* start Input *

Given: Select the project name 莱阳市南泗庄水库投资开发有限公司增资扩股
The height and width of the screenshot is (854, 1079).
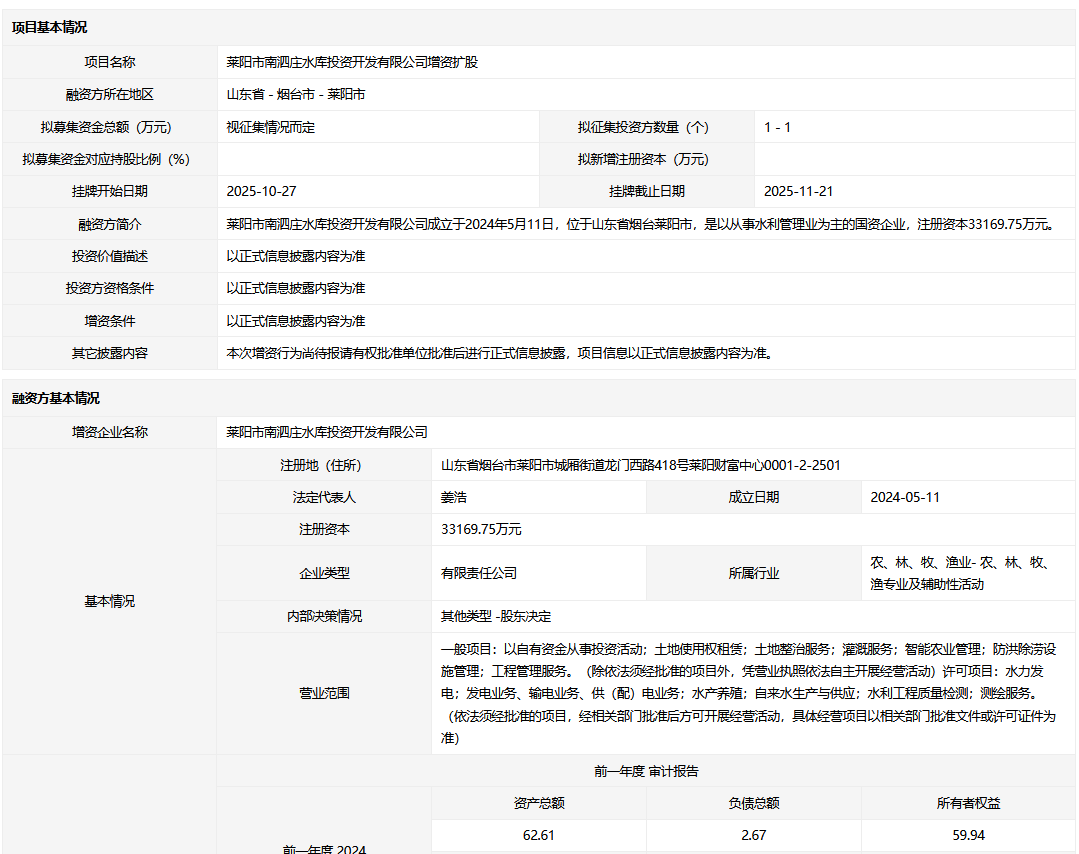Looking at the screenshot, I should point(352,62).
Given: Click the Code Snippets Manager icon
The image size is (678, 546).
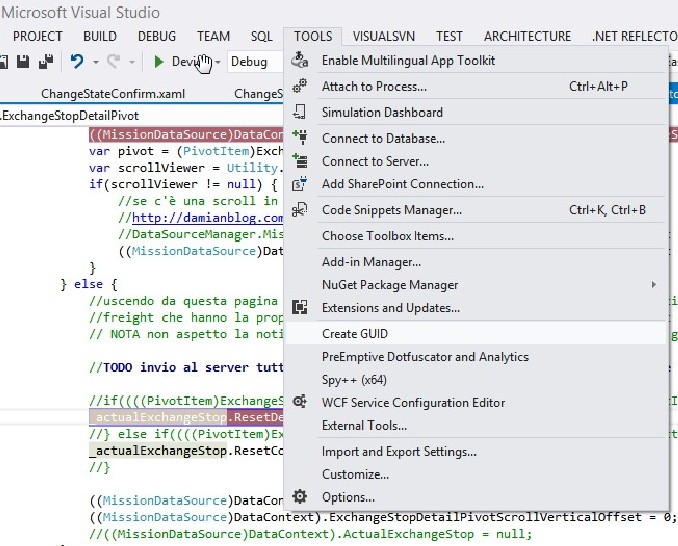Looking at the screenshot, I should coord(299,210).
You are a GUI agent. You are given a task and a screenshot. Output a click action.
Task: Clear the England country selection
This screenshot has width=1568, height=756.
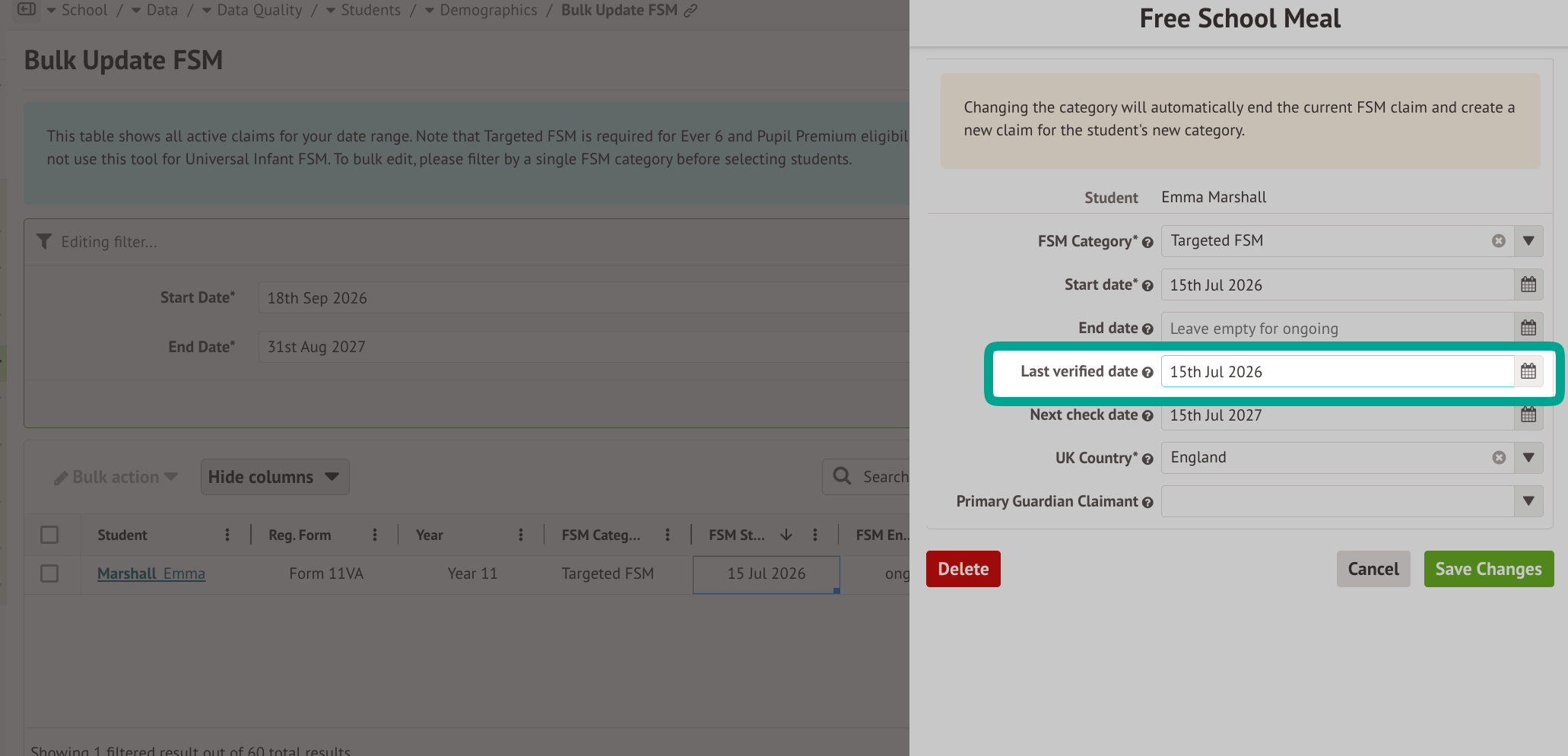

* end Input *

* [Exercise aim] Print each of the rows above word for word, leaving out the pictures.

* [Solution for this exercise]
Given: Select the project name 莱阳市南泗庄水库投资开发有限公司增资扩股
The height and width of the screenshot is (854, 1079).
Looking at the screenshot, I should point(352,62).
Given: Click the Code Snippets Manager icon
The image size is (678, 546).
Looking at the screenshot, I should coord(299,210).
You are a GUI agent. You are given a task and a screenshot. Output a click action.
Task: Clear the England country selection
This screenshot has width=1568, height=756.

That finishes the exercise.